By Rex Hurst
For the three of you who know who I am, then you also know that one of the
two genres I write in is science fiction. Aliens, lasers, beehive hairdo’d
women saying “Show me more of this Earth thing called kissing.” This is my
playground. The problem? Well, I don’t actually know much about science and
what I do know all tells me that the stuff I write about in “the future” is
completely impossible, or unlikely, or ridiculous. One of those.
Of course, this might not be the impediment that it appears on the surface.
To paraphrase Kurt Vonnegut, science fiction is easier to write if you
don’t know any science. Then you aren’t
limited by all sorts of nasty facts and figures, and are only hampered by a
lack of imagination. Most writers aren’t big on hard science, and despite what
some might claim, most science fiction readers just want to explore the
fantastic without a trip back to their high school science class.
But if you want the illusion of hard science, there is a way to fake it. As
science today is expanding at an incredible rate, imagine how much it will
continue to do so in two to three hundred years from today. Therefore, it would
be perfectly believable for new scientific terms, devices, and jargon to come
into being. This is something I observed in old school episodes of Dr. Who. I’m
talking about the good ones from the 1970s starring Tom Baker. In these they
simply invented techo-babble to cover the fact that most of what they were
doing (time travel not the least part) was preposterous. The entire series was
rife with such talk and I drank it all in. If it's presented in a
straightforward manner, people will instantly believe.

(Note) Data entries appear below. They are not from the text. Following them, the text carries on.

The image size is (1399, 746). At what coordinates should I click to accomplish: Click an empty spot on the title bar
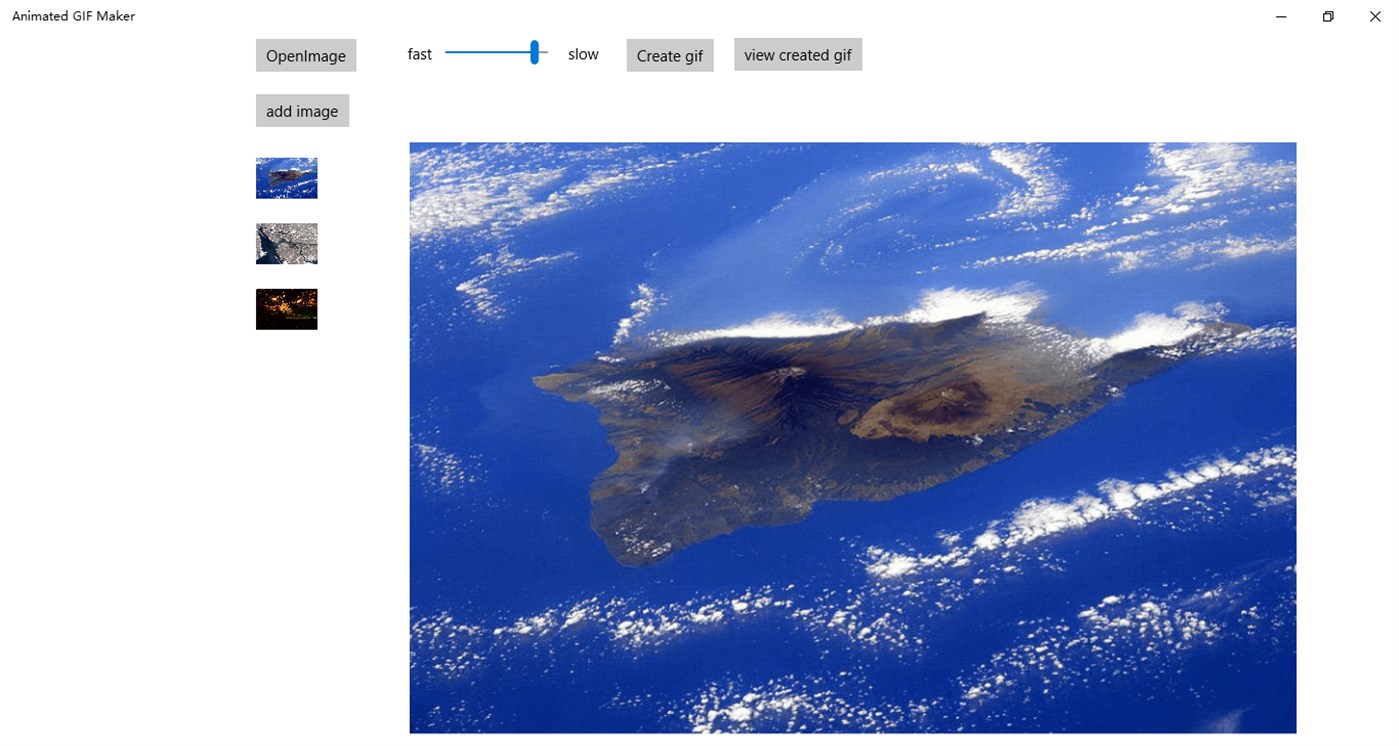(700, 15)

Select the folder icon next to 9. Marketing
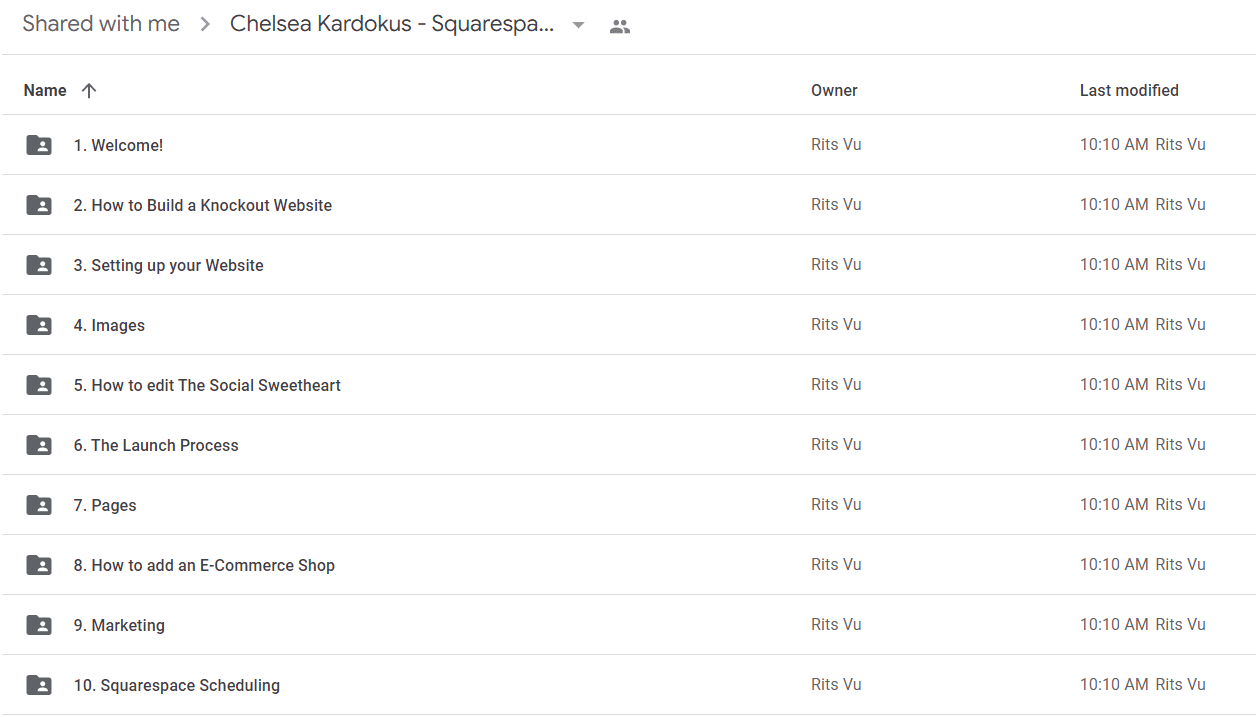(x=39, y=625)
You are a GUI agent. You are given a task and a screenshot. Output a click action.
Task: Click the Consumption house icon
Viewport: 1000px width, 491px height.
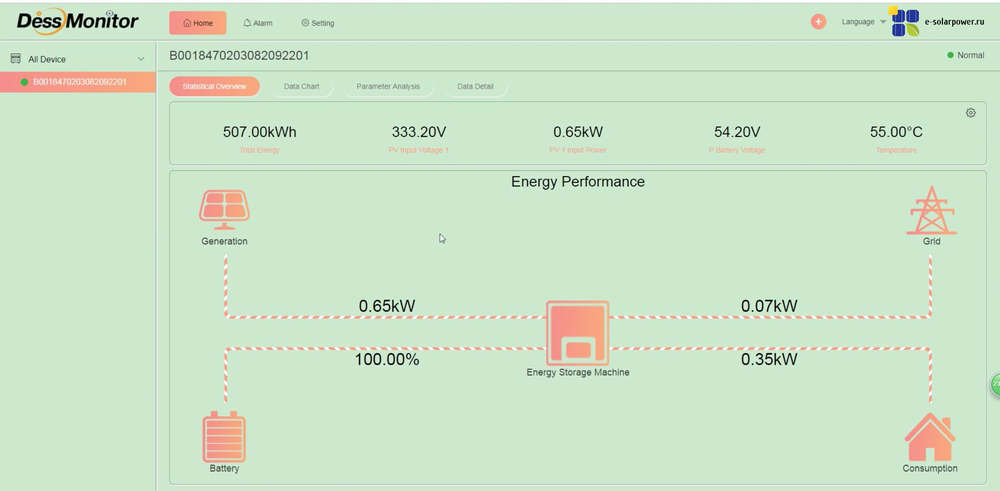click(x=930, y=437)
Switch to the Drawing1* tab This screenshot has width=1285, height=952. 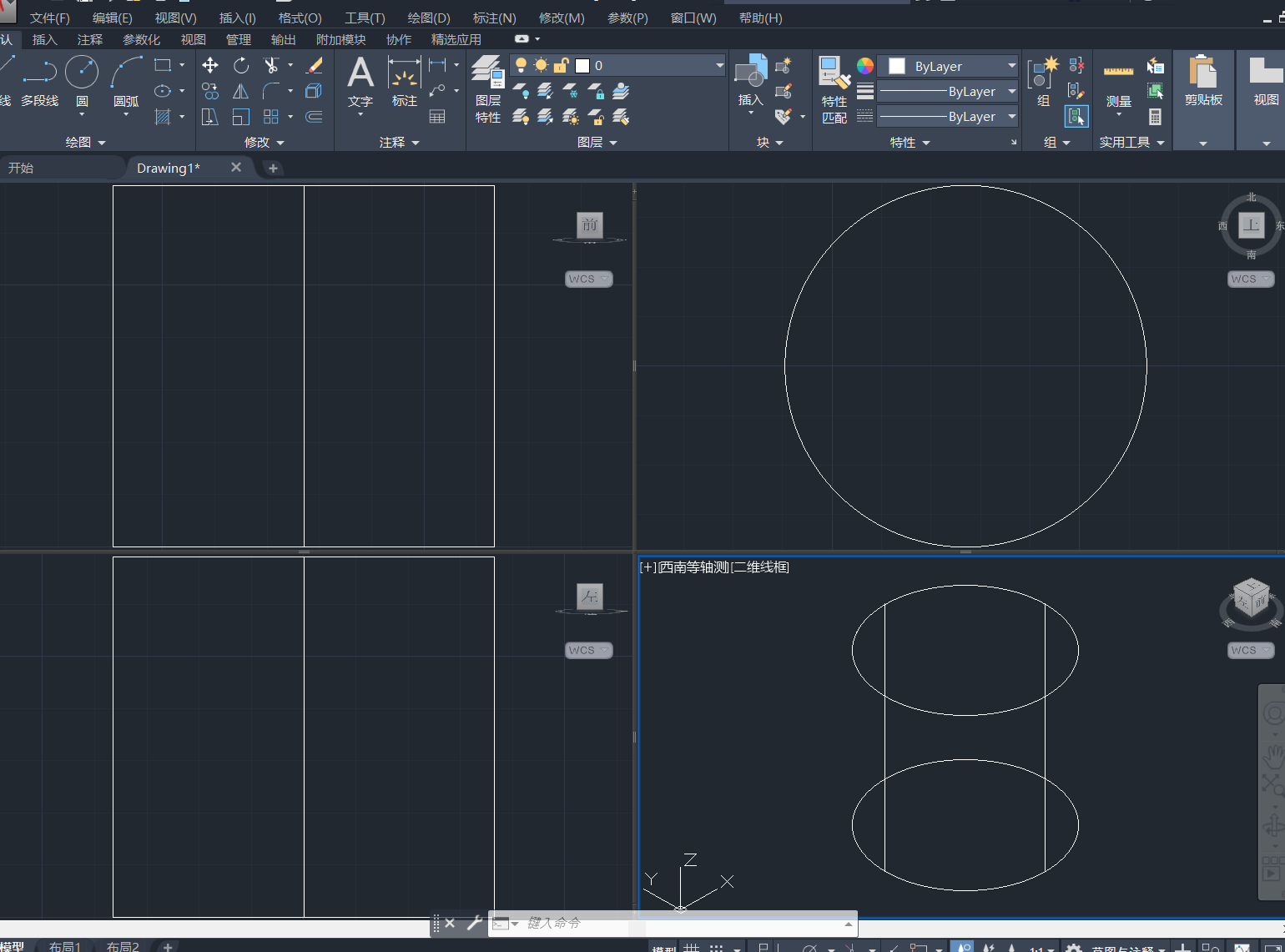coord(169,168)
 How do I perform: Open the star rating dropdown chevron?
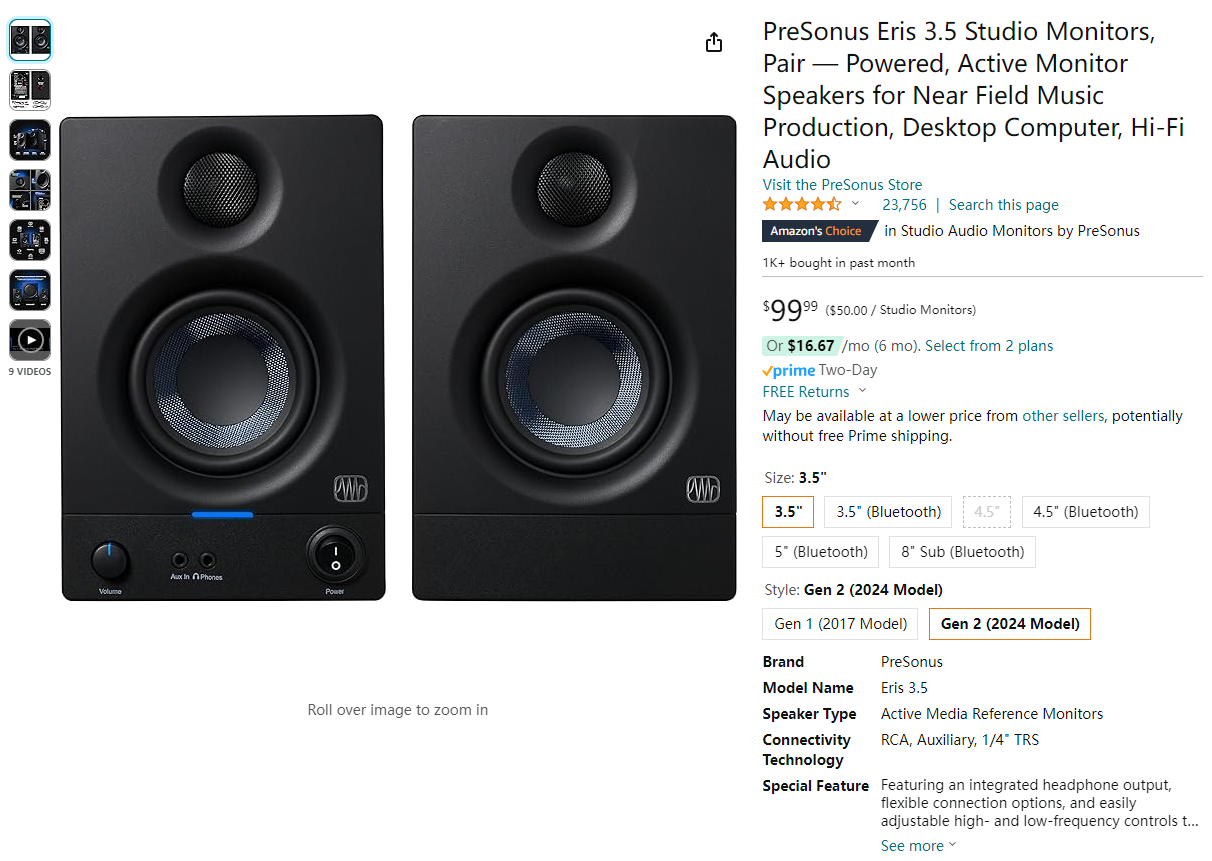click(855, 204)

Science today tells us that most people’s organs would be liquified if they
tried to accelerate out into the planetary orbit. Well good thing they invented
the Corvala Anti-Gravity Pump or the Gravtic Analysier or the Spacio-Cotray
Junction, all of which allows people to zip away into space. Try it out. Make
up your own. If you get stuck, take a current product and make an anagram of
that. You will surprise yourself with what you can come up with.